Where I work we have composite decking and it is 16x20 joists 16oc and it has sags, splits, and has swollen enough we have to add new drain holes every year.  On one end there are three pieces of 5/4 PT decking and they are the only part of the deck that still looks good and I haven't had to do anything to it in the 4.5 years I've been there.  It was installed in 2008 and is a light gray color .

In its defense it is surrounded on three sides by white walls and is open to the west so it takes a beating in the summer every afternoon. I've measured the temp as high as 137f.

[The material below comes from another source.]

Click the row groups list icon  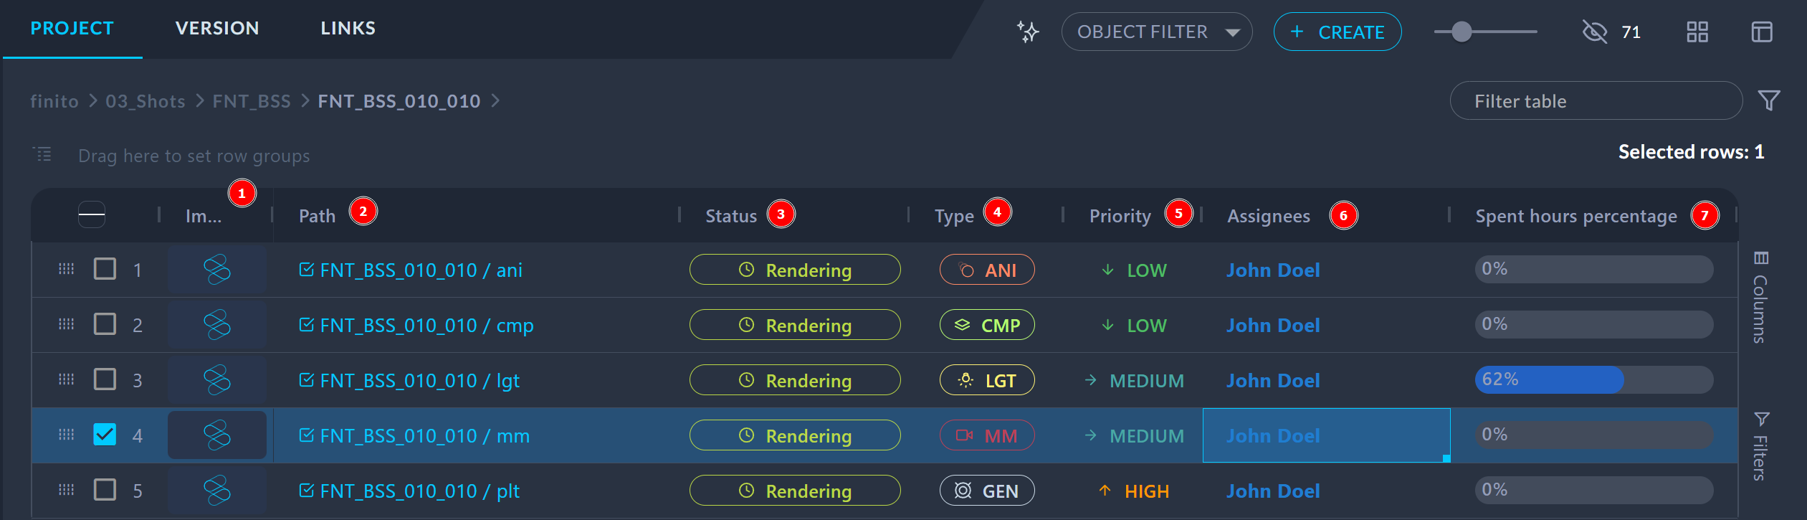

My uncle who is a carpenter recommends PT and gets plenty of business tearing out composite decks and putting in PT every year here in New England.

My other uncle who is a homeowner swore by his composite decking in Az.  However it was installed with 1/4" gaps and joists12" oc.

Hopefully it has improved in longevity the last few years.  I think you should thoroughly research it and see if the builders around you could show you some of their customers decks and you can ask what they would do if they did it over.  Maybe you have friends or neighbors with decks made from different brands/materials you could consult.

I will be building mine out of PT when the time comes.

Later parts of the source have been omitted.